RECORDS:
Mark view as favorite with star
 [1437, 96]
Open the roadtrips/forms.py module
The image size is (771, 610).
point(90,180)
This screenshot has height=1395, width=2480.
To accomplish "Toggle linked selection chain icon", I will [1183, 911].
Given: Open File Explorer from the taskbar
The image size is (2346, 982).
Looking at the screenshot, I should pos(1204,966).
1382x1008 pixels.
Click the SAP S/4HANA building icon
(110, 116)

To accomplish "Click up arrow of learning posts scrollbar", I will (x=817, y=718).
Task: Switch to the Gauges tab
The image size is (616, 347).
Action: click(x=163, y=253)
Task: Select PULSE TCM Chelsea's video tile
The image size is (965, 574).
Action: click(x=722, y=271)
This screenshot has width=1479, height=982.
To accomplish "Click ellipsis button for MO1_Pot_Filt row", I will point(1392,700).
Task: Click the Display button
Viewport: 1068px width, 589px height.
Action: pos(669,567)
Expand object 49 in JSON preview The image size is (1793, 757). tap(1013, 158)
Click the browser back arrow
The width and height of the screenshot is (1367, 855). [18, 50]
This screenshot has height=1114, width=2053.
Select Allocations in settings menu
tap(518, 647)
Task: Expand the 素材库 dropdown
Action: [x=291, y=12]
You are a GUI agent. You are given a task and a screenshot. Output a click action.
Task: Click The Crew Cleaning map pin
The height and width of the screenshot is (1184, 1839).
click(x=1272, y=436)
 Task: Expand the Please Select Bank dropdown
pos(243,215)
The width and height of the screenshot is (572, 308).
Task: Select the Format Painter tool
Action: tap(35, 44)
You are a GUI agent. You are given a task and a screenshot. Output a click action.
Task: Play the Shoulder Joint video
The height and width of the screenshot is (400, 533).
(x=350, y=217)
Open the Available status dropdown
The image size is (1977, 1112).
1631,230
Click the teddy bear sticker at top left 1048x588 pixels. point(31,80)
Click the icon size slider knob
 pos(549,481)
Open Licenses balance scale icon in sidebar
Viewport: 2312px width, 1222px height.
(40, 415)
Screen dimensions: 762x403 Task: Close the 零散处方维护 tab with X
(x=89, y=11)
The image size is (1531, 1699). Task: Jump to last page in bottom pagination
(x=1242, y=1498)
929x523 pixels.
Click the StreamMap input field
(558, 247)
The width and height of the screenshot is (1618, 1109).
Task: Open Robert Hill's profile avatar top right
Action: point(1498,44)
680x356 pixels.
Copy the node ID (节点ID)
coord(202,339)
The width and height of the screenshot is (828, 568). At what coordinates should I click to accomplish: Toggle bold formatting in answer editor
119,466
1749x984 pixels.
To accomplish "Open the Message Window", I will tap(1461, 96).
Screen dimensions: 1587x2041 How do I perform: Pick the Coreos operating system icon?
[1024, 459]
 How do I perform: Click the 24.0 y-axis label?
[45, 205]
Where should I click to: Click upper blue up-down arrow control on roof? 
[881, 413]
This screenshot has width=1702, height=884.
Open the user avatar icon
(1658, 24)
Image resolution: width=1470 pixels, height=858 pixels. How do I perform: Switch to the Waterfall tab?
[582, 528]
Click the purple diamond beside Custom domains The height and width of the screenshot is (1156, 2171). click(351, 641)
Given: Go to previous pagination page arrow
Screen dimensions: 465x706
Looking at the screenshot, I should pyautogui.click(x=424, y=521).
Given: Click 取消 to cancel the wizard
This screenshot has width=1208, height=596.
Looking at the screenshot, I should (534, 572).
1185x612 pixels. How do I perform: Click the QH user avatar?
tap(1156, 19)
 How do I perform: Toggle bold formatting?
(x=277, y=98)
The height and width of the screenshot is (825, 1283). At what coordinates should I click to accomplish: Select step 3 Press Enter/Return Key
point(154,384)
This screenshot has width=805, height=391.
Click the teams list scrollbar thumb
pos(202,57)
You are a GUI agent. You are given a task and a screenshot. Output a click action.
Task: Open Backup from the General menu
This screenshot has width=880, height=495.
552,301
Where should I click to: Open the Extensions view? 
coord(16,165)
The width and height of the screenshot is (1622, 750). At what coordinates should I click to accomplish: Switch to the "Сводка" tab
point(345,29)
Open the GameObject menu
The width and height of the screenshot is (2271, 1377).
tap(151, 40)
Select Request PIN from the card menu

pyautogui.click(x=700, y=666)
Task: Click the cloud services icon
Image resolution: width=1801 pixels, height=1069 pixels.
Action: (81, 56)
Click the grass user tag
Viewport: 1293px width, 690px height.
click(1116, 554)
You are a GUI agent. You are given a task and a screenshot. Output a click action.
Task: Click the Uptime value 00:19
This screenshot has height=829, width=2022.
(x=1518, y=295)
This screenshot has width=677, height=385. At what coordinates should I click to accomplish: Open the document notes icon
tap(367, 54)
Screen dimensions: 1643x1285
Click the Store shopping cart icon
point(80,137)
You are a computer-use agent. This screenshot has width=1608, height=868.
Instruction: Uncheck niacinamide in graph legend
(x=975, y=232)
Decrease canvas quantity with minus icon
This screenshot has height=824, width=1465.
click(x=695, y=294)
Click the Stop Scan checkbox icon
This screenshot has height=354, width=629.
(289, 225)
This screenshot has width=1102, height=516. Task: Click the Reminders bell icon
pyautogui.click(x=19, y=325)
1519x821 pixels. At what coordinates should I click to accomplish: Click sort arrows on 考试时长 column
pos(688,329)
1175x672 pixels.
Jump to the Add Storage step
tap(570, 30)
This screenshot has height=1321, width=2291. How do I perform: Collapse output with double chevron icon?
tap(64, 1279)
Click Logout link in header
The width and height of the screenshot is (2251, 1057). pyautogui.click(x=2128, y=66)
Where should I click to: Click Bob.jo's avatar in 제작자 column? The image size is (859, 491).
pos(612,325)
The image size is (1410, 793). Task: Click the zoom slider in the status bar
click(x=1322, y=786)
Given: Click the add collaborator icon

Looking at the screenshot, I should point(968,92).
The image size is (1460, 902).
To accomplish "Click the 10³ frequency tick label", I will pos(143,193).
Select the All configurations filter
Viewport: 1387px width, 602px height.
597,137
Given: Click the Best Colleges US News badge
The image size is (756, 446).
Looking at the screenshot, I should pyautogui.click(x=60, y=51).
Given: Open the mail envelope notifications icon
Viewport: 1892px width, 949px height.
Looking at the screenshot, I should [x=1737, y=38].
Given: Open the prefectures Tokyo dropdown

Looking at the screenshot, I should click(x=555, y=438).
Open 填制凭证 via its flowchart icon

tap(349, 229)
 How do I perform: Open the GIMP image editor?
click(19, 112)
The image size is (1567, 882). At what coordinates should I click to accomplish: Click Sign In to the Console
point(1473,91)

WORK REQUEST: Output every record above in full, exactly as it reads.

ANSWER TO THIS EXERCISE:
Mark view as favorite with star
 [1437, 96]
Open the roadtrips/forms.py module
The image size is (771, 610).
point(90,180)
This screenshot has height=1395, width=2480.
To accomplish "Toggle linked selection chain icon", I will [1183, 911].
Given: Open File Explorer from the taskbar
The image size is (2346, 982).
Looking at the screenshot, I should pos(1204,966).
1382x1008 pixels.
Click the SAP S/4HANA building icon
(110, 116)

To accomplish "Click up arrow of learning posts scrollbar", I will (x=817, y=718).
Task: Switch to the Gauges tab
The image size is (616, 347).
Action: click(x=163, y=253)
Task: Select PULSE TCM Chelsea's video tile
The image size is (965, 574).
Action: click(x=722, y=271)
This screenshot has width=1479, height=982.
To accomplish "Click ellipsis button for MO1_Pot_Filt row", I will point(1392,700).
Task: Click the Display button
Viewport: 1068px width, 589px height.
Action: pos(669,567)
Expand object 49 in JSON preview The image size is (1793, 757). tap(1013, 158)
Click the browser back arrow
The width and height of the screenshot is (1367, 855). [18, 50]
This screenshot has height=1114, width=2053.
Select Allocations in settings menu
tap(518, 647)
Task: Expand the 素材库 dropdown
Action: [x=291, y=12]
You are a GUI agent. You are given a task and a screenshot. Output a click action.
Task: Click The Crew Cleaning map pin
The height and width of the screenshot is (1184, 1839).
click(x=1272, y=436)
 Task: Expand the Please Select Bank dropdown
pos(243,215)
The width and height of the screenshot is (572, 308).
Task: Select the Format Painter tool
Action: tap(35, 44)
You are a GUI agent. You are given a task and a screenshot. Output a click action.
Task: Play the Shoulder Joint video
The height and width of the screenshot is (400, 533).
(x=350, y=217)
Open the Available status dropdown
The image size is (1977, 1112).
1631,230
Click the teddy bear sticker at top left 1048x588 pixels. point(31,80)
Click the icon size slider knob
 pos(549,481)
Open Licenses balance scale icon in sidebar
Viewport: 2312px width, 1222px height.
(40, 415)
Screen dimensions: 762x403 Task: Close the 零散处方维护 tab with X
(x=89, y=11)
The image size is (1531, 1699). Task: Jump to last page in bottom pagination
(x=1242, y=1498)
929x523 pixels.
Click the StreamMap input field
(558, 247)
The width and height of the screenshot is (1618, 1109).
Task: Open Robert Hill's profile avatar top right
Action: point(1498,44)
680x356 pixels.
Copy the node ID (节点ID)
coord(202,339)
The width and height of the screenshot is (828, 568). At what coordinates should I click to accomplish: Toggle bold formatting in answer editor
119,466
1749x984 pixels.
To accomplish "Open the Message Window", I will tap(1461, 96).
Screen dimensions: 1587x2041 How do I perform: Pick the Coreos operating system icon?
[1024, 459]
 How do I perform: Click the 24.0 y-axis label?
[45, 205]
Where should I click to: Click upper blue up-down arrow control on roof? 
[881, 413]
This screenshot has width=1702, height=884.
Open the user avatar icon
(1658, 24)
Image resolution: width=1470 pixels, height=858 pixels. How do I perform: Switch to the Waterfall tab?
[582, 528]
Click the purple diamond beside Custom domains The height and width of the screenshot is (1156, 2171). click(351, 641)
Given: Go to previous pagination page arrow
Screen dimensions: 465x706
Looking at the screenshot, I should pyautogui.click(x=424, y=521).
Given: Click 取消 to cancel the wizard
This screenshot has width=1208, height=596.
Looking at the screenshot, I should (534, 572).
1185x612 pixels. How do I perform: Click the QH user avatar?
tap(1156, 19)
 How do I perform: Toggle bold formatting?
(x=277, y=98)
The height and width of the screenshot is (825, 1283). At what coordinates should I click to accomplish: Select step 3 Press Enter/Return Key
point(154,384)
This screenshot has width=805, height=391.
Click the teams list scrollbar thumb
pos(202,57)
You are a GUI agent. You are given a task and a screenshot. Output a click action.
Task: Open Backup from the General menu
This screenshot has width=880, height=495.
552,301
Where should I click to: Open the Extensions view? 
coord(16,165)
The width and height of the screenshot is (1622, 750). At what coordinates should I click to accomplish: Switch to the "Сводка" tab
point(345,29)
Open the GameObject menu
The width and height of the screenshot is (2271, 1377).
tap(151, 40)
Select Request PIN from the card menu

pyautogui.click(x=700, y=666)
Task: Click the cloud services icon
Image resolution: width=1801 pixels, height=1069 pixels.
Action: (81, 56)
Click the grass user tag
Viewport: 1293px width, 690px height.
click(1116, 554)
You are a GUI agent. You are given a task and a screenshot. Output a click action.
Task: Click the Uptime value 00:19
This screenshot has height=829, width=2022.
(x=1518, y=295)
This screenshot has width=677, height=385. At what coordinates should I click to accomplish: Open the document notes icon
tap(367, 54)
Screen dimensions: 1643x1285
Click the Store shopping cart icon
point(80,137)
You are a computer-use agent. This screenshot has width=1608, height=868.
Instruction: Uncheck niacinamide in graph legend
(x=975, y=232)
Decrease canvas quantity with minus icon
This screenshot has height=824, width=1465.
click(x=695, y=294)
Click the Stop Scan checkbox icon
This screenshot has height=354, width=629.
(289, 225)
This screenshot has width=1102, height=516. Task: Click the Reminders bell icon
pyautogui.click(x=19, y=325)
1519x821 pixels. At what coordinates should I click to accomplish: Click sort arrows on 考试时长 column
pos(688,329)
1175x672 pixels.
Jump to the Add Storage step
tap(570, 30)
This screenshot has height=1321, width=2291. How do I perform: Collapse output with double chevron icon?
tap(64, 1279)
Click Logout link in header
The width and height of the screenshot is (2251, 1057). pyautogui.click(x=2128, y=66)
Where should I click to: Click Bob.jo's avatar in 제작자 column? The image size is (859, 491).
pos(612,325)
The image size is (1410, 793). Task: Click the zoom slider in the status bar
click(x=1322, y=786)
Given: Click the add collaborator icon

Looking at the screenshot, I should point(968,92).
The image size is (1460, 902).
To accomplish "Click the 10³ frequency tick label", I will pos(143,193).
Select the All configurations filter
Viewport: 1387px width, 602px height.
597,137
Given: Click the Best Colleges US News badge
The image size is (756, 446).
Looking at the screenshot, I should pyautogui.click(x=60, y=51).
Given: Open the mail envelope notifications icon
Viewport: 1892px width, 949px height.
Looking at the screenshot, I should [x=1737, y=38].
Given: Open the prefectures Tokyo dropdown

Looking at the screenshot, I should click(x=555, y=438).
Open 填制凭证 via its flowchart icon

tap(349, 229)
 How do I perform: Open the GIMP image editor?
click(19, 112)
The image size is (1567, 882). At what coordinates should I click to accomplish: Click Sign In to the Console
point(1473,91)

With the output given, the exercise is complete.